Une avocate burkinabè a été « appréhendée » par des « personnes armées » la semaine dernière à son domicile à Ouagadougou et est accusée de « trahison » et « outrage » au chef de la junte, après des publications critiques du régime militaire au pouvoir, a-t-on appris dimanche de sources judiciaires.
Le Burkina Faso est dirigé depuis près de trois ans par une junte autoritaire qui réprime régulièrement les voix critiques. Dans la nuit du 31 août au 1er septembre, des « personnes armées se présentant comme étant de la gendarmerie nationale ont forcé les accès au domicile » de Me Ini Benjamine Esther Doli et « l’ont appréhendée et emmenée de force » a écrit dans un communiqué transmis le bâtonnier du Burkina Batibié Bénao. Exigeant « sa libération immédiate », il a précisé ignorer le lieu où elle se trouve.
Le procureur du Faso Bakouli Blaise Bazié a annoncé samedi l’ouverture d’une enquête contre cette avocate pour des faits présumés « de trahison, outrage au chef de l’État et entreprise de démoralisation des forces armées ». Le parquet dit avoir constaté fin août une série de publications sur le profil Facebook de Mme Doli, pouvant justifier d’une « qualification pénale ».

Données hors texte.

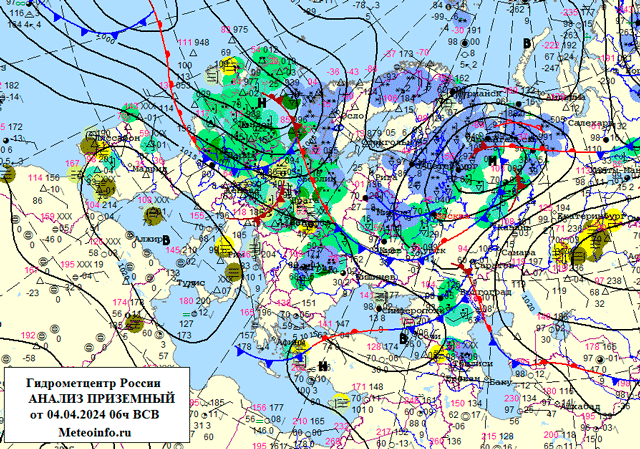Click the В high-pressure symbol near Novaya Zemlya

[526, 43]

Dans ces publications, Mme Doli dénonçait notamment les « violations des droits humains » et les dérives du régime du capitaine Ibrahim Traoré, au pouvoir depuis un coup d’Etat en septembre 2022.
Elle avait même adressé une lettre ouverte au président russe Vladimir Poutine, dont le Burkina s’est rapproché ces dernières années.
Elle demandait notamment à ce dernier de dire aux autorités de son pays de « libérer toutes les personnes » détenues « injustement dans des lieux obscurs et privés sans aucun mandat de la justice ». « Ce sont des publications qu’elle a faites alors qu’elle était en vacances hors du Burkina Faso. Elle a été interpellée le jour même où elle revenait de voyage et s’attendait plus ou moins à son arrestation, mais pas de cette manière », a indiqué un avocat sous le couvert de l’anonymat.
Avocats, journalistes, militants de la société civile, militaires: les arrestations ou enlèvements de voix considérées comme hostiles à la junte sont fréquentes au Burkina Faso depuis la prise de pouvoir d’Ibrahim Traoré.
Ce dernier qui revendique une politique anti-impérialiste et souverainiste assume mener « une révolution progressive populaire » et avait affirmé en avril que son pays n’était « pas une démocratie ». Il avait fait du retour de la sécurité dans le pays sa priorité, mais le Burkina Faso n’arrive pas à enrayer la spirale de violences jihadistes qui le frappe depuis plus de dix ans.